One need. Hundreds of hungry people. One idea. Over a dozen volunteers and college students.
Without help from staff or faculty or held accountable for a grade, a group of students, the majority from Wright State University, has created a mobile nonprofit social enterprise, the Dayton Mobile Market, to provide fresh produce to residents of Dayton food deserts.
The mobile market will serve as a mobile grocery store, aiming to provide and increase the amount of healthy and fresh produce to residents, in addition to providing community members with healthier recipes and nutritional education.
The market’s creators identified Dayton communities most in need as food deserts with a prevalence of fast food restaurants, liquor stores and convenience stores. The residents of those neighborhoods have limited access to stores that sell healthy and fresh produce such as lean meats, dairy and nonperishable products.
“We’re in the top 10 food deserts in the United States and that includes the Dayton Metro all the way to Troy, Ohio,” said Matt DeNuzzo, a Wright State graduate student studying social and applied economics who serves as co-director of the mobile market.
The creators hope to acquire and retrofit a bus to closer approximate a grocery store experience, reduce the travel time and prices for consumers, said Briana Snyder, a graduate student studying international and comparative politics who serves as co-executive director of the mobile market.
“I feel like this actually has an opportunity to benefit the community a lot,” said Nicholas Grothouse, an undergraduate economics major who serves as the market’s co-director of operations.
Grothouse has worked in downtown Dayton and has seen the needs of the people firsthand.
“I feel like with this, we actually have potential to change the Dayton area especially since it is in the nation’s top 10 food deserts,” he said. “You could tell there are not many good places to get food.”
The mobile market will launch this summer. Funds are currently being collected from private and corporate donations to finance the market’s first three months of operation.
Vanderbilt University in Nashville originally produced the mobile market concept. DeNuzzo decided that the city of Dayton needed an alternative food service similar to the Nashville Mobile Market. So DeNuzzo and Snyder first gathered friends and colleagues in October 2015, and the mobile market became an official nonprofit a month later.
“At school we read all these things about poverty and hunger, but the biggest thing is you have to do something about it if you want to see change,” said Tyler Feaver, a social and applied economics graduate student who also serves as the market’s co-assistant of research.
The students found that produce in corner stores costs on average 35 percent higher than produce sold in traditional grocery stores. People who shop at corner stores, including residents of food deserts, are likely paying much more than individuals who shop at grocery stores. Some Dayton residents take an hour bus ride to reach the nearest grocery store.

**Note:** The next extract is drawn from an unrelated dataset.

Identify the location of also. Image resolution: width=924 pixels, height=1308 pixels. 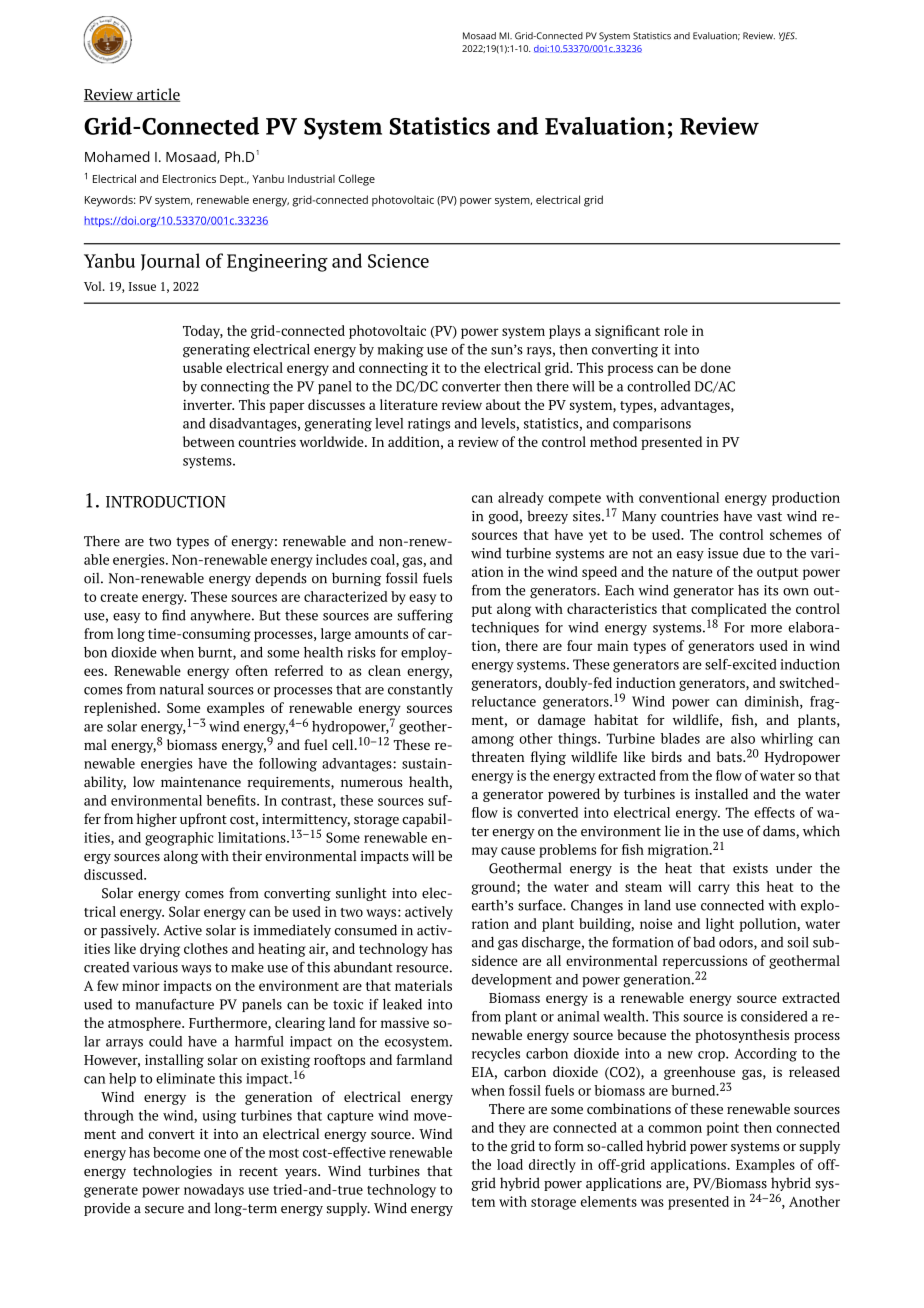
(743, 738).
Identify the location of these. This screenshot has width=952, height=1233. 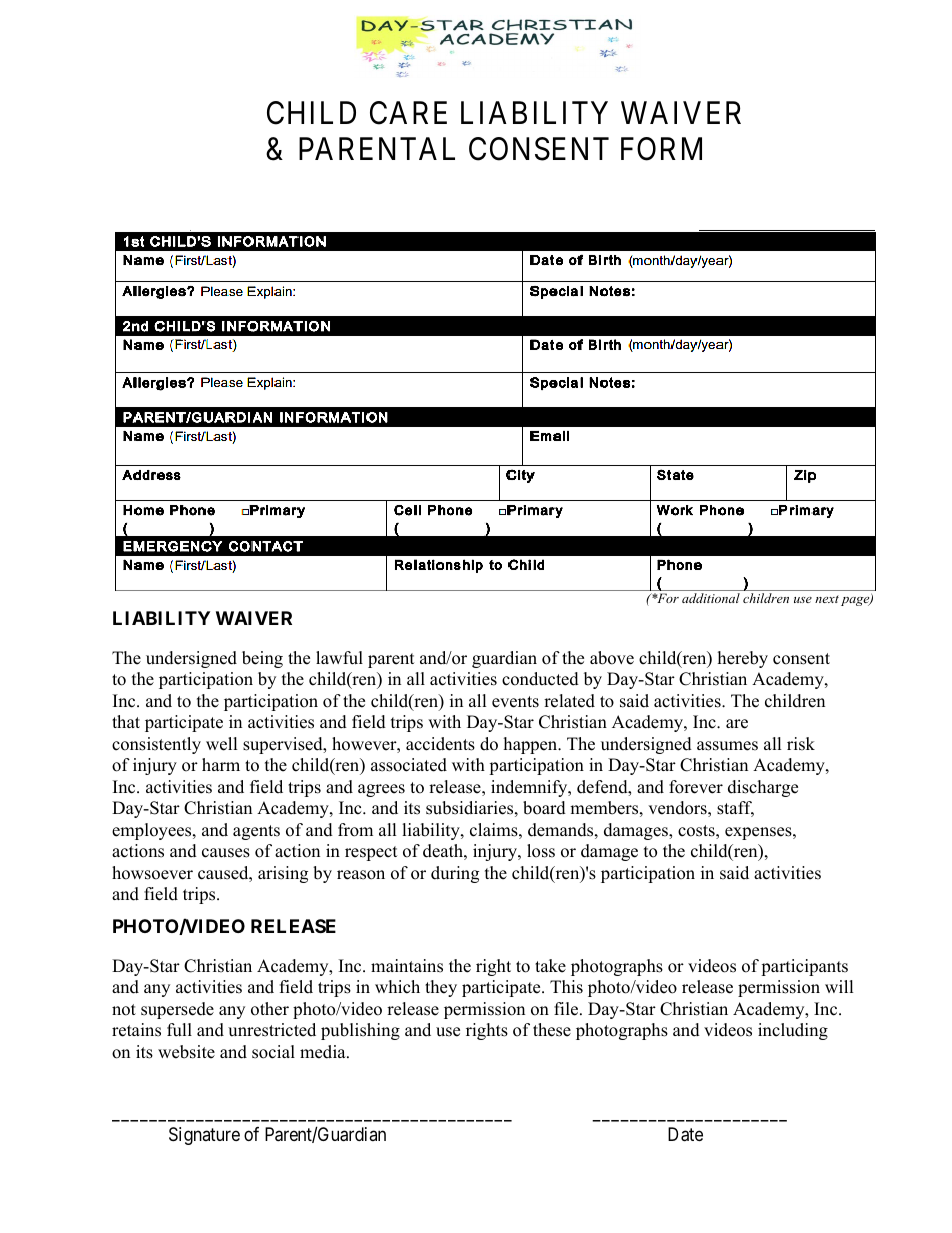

The team is working to earn the trust of the community.
“Communities aren’t used to a walk-up grocery store from a bus,” said DeNuzzo. “There is a trust issue with these communities because they’re used to being taken advantage of. So the idea of a bunch of college students with no ulterior motives but to say ‘hey we want to come and help you,’ we hope to communicate that to community leaders and church leaders.”
“Many of the DMM creators look forward to interacting with the community and see the various aspects work out like economics and my passion to help people out in life,” said Charles Chiobi, a social and applied economics graduate student who serves as the co-director of community outreach.
Reaching the community through a mobile grocery store is not only a new idea for Dayton, but it is also sparking passion in students to help those in need.
“I’m just excited to see the statistics get better and take a step back and see that it all started with an idea,” said Aaron Blankenship, a social and applied economics graduate student who also serves as co-director of research.
DeNuzzo said, “Our plan is to operate until it’s no longer needed.”
The Dayton Mobile Market has worked with members of the Dayton community including the Wright State Master of Public Health Program, the University of Dayton’s Dietetics Program, UpDayton and Homefull.
Other students who have helped put the market together include Tazeen Ahmed, volunteer coordinator; Ameer Hafeez; Jean Betrand Kalima, co-director of finance; Megan Ruter, quality assurance and fundraising manager; Melanin West; and Gretchen Winterhalter, co-director of finance.